What this task involves. Transcribe, character for character, the part of the listing below that opens with the line containing "Click the reCAPTCHA" and closes with the line containing "Looking at the screenshot, I should point(241,109).", both lines included.

[Lines of data]

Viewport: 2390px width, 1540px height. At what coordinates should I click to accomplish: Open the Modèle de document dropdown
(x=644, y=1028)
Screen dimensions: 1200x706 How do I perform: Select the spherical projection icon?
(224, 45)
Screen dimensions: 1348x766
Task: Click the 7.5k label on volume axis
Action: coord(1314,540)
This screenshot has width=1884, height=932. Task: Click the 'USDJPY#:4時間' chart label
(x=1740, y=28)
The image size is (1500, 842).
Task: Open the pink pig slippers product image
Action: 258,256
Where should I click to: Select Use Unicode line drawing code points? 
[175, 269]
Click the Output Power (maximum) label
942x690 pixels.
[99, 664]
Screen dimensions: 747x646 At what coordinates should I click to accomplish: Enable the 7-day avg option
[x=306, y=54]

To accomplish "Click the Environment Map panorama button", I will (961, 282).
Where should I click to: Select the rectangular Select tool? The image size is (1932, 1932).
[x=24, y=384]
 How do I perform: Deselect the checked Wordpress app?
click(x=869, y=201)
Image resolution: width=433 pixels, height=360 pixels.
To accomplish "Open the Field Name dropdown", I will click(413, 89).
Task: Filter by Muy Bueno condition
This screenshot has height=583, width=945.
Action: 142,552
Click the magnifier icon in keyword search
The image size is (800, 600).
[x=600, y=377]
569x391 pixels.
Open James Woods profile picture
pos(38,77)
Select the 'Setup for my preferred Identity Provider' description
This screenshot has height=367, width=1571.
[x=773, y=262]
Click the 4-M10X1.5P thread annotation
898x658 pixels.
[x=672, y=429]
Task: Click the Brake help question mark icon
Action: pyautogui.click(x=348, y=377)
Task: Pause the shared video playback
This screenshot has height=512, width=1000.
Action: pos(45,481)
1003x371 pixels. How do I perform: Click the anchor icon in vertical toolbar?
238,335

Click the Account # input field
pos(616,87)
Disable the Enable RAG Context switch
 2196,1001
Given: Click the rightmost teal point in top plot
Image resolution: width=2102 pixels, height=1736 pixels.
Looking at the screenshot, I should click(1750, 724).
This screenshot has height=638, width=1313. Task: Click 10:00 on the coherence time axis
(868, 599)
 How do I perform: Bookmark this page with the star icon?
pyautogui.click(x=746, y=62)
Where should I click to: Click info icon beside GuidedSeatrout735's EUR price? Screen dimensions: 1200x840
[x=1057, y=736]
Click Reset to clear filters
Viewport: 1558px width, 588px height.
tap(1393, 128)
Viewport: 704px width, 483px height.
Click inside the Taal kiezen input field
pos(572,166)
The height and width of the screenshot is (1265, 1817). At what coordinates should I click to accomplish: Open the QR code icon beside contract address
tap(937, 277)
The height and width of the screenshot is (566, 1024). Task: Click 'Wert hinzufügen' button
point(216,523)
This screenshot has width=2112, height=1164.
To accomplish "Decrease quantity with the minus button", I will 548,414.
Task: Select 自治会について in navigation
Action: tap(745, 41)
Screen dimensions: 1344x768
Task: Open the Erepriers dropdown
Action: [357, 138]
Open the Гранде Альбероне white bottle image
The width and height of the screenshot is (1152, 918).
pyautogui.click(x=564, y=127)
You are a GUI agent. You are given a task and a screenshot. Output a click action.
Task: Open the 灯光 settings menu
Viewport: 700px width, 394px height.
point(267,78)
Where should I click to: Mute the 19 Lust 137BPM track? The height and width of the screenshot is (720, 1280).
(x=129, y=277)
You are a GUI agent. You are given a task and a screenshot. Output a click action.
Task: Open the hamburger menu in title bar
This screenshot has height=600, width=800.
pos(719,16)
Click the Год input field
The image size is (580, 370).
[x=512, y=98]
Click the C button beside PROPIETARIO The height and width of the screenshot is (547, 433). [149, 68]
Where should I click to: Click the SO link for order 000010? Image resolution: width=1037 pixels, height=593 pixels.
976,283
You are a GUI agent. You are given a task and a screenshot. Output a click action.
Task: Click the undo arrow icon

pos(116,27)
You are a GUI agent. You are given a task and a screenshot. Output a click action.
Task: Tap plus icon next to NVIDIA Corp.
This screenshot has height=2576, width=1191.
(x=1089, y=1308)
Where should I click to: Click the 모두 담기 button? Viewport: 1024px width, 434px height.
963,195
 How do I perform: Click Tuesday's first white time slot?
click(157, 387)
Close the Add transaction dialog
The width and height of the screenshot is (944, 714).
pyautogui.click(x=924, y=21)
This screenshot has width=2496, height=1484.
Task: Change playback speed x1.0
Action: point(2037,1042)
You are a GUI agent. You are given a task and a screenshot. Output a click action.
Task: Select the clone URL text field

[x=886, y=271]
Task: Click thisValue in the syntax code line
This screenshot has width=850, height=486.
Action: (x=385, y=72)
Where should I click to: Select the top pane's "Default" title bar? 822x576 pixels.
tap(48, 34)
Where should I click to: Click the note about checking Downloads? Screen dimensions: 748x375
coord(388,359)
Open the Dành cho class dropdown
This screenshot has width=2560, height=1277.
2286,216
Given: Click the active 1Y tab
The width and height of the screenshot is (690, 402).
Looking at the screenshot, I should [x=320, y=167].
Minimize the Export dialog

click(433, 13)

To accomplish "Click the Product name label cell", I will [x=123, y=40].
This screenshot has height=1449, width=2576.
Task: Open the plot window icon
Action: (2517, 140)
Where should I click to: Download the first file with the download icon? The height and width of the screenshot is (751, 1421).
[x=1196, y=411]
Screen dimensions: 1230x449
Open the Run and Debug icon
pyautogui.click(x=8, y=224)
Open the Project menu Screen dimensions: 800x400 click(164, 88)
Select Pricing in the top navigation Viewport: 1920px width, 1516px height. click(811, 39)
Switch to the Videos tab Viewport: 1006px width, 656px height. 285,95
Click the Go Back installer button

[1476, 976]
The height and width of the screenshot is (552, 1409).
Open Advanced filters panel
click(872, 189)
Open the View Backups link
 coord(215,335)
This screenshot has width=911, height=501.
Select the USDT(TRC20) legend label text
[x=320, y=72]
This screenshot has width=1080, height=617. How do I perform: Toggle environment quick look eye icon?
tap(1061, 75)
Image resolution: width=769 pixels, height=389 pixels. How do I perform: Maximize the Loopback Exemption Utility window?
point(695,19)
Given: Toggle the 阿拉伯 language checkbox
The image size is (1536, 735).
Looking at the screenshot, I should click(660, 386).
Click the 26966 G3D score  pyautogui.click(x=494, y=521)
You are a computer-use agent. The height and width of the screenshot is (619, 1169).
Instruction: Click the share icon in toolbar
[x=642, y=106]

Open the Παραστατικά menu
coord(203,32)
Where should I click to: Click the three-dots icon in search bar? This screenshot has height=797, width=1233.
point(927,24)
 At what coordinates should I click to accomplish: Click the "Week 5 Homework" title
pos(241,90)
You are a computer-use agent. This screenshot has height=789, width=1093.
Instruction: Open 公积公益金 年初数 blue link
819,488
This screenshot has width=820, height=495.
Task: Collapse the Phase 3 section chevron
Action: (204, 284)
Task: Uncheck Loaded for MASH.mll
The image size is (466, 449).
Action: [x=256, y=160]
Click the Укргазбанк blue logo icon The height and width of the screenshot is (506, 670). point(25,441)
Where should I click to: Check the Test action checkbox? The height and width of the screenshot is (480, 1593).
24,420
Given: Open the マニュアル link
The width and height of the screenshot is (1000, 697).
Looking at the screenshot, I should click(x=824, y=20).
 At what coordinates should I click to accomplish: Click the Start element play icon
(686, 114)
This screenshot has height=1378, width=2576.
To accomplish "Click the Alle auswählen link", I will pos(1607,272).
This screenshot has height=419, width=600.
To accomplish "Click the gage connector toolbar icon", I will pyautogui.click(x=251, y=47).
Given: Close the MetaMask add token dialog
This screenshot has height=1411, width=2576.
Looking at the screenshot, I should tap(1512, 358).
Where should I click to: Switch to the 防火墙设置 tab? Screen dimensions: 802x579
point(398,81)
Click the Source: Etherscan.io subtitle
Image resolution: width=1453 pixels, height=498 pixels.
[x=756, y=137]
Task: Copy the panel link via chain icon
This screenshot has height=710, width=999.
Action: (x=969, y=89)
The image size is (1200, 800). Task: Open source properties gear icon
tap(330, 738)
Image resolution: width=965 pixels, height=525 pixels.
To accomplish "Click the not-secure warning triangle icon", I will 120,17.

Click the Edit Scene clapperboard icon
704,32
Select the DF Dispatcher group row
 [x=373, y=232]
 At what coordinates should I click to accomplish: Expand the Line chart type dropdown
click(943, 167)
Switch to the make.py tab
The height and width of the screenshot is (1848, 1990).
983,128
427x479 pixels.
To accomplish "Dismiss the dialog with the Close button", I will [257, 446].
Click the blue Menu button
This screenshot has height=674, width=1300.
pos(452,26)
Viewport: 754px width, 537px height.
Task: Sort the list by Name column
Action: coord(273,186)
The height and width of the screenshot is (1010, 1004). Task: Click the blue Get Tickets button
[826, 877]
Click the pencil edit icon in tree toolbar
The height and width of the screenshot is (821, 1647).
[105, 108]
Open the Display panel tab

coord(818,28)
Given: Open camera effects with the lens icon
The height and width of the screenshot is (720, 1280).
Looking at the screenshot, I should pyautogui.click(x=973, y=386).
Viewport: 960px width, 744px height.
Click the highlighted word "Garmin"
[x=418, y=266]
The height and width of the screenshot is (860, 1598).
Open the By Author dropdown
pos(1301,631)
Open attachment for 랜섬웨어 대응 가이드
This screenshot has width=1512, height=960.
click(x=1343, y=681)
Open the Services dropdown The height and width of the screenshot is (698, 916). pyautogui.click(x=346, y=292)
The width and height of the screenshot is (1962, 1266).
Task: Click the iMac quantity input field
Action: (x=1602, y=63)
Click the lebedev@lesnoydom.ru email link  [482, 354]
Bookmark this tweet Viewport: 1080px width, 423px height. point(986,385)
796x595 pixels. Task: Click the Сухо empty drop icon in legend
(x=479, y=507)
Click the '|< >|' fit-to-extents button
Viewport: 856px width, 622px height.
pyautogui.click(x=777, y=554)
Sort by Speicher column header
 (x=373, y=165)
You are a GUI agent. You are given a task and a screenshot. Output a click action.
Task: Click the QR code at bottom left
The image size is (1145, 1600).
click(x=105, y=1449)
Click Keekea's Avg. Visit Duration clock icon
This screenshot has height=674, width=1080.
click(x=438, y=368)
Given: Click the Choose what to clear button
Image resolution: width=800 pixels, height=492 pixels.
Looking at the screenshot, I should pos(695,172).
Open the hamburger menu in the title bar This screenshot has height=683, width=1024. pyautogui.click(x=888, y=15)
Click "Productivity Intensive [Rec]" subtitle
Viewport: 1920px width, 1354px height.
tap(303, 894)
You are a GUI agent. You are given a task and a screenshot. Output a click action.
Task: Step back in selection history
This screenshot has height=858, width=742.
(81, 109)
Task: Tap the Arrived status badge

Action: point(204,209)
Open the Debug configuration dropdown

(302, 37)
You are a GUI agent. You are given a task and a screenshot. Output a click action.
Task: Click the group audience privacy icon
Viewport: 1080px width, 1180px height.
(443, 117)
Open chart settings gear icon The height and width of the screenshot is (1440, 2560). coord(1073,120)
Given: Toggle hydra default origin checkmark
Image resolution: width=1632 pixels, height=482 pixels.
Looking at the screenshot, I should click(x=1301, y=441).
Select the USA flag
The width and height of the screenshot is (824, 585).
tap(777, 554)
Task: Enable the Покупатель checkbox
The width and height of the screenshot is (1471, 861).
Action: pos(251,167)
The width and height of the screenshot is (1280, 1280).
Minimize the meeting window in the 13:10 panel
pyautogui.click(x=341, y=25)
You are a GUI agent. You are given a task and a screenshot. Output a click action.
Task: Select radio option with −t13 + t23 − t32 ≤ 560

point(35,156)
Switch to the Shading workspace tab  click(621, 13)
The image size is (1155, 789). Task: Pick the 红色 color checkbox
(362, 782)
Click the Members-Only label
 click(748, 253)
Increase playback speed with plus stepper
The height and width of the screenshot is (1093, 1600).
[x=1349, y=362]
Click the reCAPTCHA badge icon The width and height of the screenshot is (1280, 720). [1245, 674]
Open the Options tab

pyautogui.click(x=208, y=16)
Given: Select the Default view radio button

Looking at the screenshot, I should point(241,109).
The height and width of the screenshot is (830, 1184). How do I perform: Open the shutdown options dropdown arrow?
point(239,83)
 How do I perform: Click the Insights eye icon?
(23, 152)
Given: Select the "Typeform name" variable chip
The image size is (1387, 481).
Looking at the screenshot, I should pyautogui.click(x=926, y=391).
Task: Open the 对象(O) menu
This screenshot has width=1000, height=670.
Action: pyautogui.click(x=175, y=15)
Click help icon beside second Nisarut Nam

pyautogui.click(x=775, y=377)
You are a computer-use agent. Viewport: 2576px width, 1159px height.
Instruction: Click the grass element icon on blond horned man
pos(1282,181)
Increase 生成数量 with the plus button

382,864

Solution to this task.
Click the reCAPTCHA badge icon The width and height of the screenshot is (1280, 720). [1245, 674]
Open the Options tab

pyautogui.click(x=208, y=16)
Given: Select the Default view radio button

Looking at the screenshot, I should point(241,109).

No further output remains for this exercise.